Boris Kaus (University of Mainz)

Boris Kaus (University of Mainz)
Wednesday, March 21, 2018 - 4:00pm to 5:00pm

Coupling geodynamic models with geological and geophysical data to constrain the rheology of the crust & lithosphere

The rheology of the lithosphere is one of the largest unknowns hampering our understanding of the dynamics of geological processes. As laboratory experiments have quite large uncertainties, particularly when extrapolated to geological conditions it is important to have an independent method to constrain the rheology of the lithosphere.

Here, I will discuss two ways in which this can be achieved by combining geodynamic models with either geological or geophysical data. The first example uses the regular spacing of crustal-scale folds in the geologically well-understood Zagros mountains to constrain the rheology of the crust in the area. The second example compares predictions from geodynamic forward models with geophysical data. By framing this in a Bayesian inverse modelling framework, we can derive optimal rheological parameters for the lithosphere with uncertainty bounds. An application to the India-Asia collision zone unambiguous shows that a low viscosity mantle lithosphere, as proposed by some, is inconsistent with GPS, gravity and topography data. Yet, we also find that there is not a single 'best-fit' model that fits the data. Instead, there are about 3 types of models that fit the data nearly equally well, which gives important clues which other data should be incorporated as well. Ongoing work on combining (adjoint) inversion approaches with 3D geodynamic models of the India-Asia collision zone and the Yellowstone magmatic system will be briefly discussed as well.

About the Speaker

As a geodynamicist my main interest is understanding how geological processes work, from the grain scale to the scale of a planet. We predominantly do this with the help of mathematical and numerical models, for which we develop new approaches in our group. Ongoing research projects include lithospheric-scale shear localization, the coupling between melt migration and lithosphere deformation, the formation of fold-and-thrust belts, the coupling between erosion, lithosphere dynamics and mantle flow, the dynamics of subduction zones as well as the development of new software that runs on high-performance computing systems.

My research is funded by the German Research Foundation, the European Research Council, and an ERC Starting Grant (2010-2015) and an ERC Proof-of-Concept Grant (2016-2017).

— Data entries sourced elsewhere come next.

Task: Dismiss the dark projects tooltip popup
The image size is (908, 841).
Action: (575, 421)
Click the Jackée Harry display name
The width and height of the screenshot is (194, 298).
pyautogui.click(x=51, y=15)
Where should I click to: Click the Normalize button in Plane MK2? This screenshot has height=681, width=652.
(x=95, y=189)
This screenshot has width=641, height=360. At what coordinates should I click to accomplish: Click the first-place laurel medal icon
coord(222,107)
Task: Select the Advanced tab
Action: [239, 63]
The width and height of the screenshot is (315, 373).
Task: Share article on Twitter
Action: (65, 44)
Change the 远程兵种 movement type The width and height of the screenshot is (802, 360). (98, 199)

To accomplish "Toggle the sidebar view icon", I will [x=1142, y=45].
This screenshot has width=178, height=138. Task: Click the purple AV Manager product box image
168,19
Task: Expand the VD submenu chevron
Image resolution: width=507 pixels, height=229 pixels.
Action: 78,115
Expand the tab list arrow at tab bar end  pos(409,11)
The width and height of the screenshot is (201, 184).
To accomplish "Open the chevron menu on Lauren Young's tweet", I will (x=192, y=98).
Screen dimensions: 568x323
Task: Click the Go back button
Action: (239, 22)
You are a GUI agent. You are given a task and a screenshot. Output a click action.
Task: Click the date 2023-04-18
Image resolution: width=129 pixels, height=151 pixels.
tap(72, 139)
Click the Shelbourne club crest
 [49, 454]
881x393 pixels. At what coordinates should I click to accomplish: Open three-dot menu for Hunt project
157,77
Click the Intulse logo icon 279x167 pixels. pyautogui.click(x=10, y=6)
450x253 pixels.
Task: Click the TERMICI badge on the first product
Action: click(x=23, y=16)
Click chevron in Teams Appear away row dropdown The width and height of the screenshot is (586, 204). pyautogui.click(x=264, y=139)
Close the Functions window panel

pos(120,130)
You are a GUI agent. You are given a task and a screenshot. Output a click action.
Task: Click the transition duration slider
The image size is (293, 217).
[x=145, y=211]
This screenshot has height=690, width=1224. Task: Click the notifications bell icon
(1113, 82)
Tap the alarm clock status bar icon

My teaching interest include Geophysics, Modelling of tectonic processes, The dynamics of the Earth and Lithosphere as well as anything related to Quantitative Geosciences.

About this Series

Weekly talks given by leading thinkers in the areas of geology, geophysics, geobiology, geochemistry, atmospheric science, oceanography, climatology, and planetary science. Lectures take place on Wednesdays from 3:45pm in MIT Building 54 room 915, unless otherwise noted.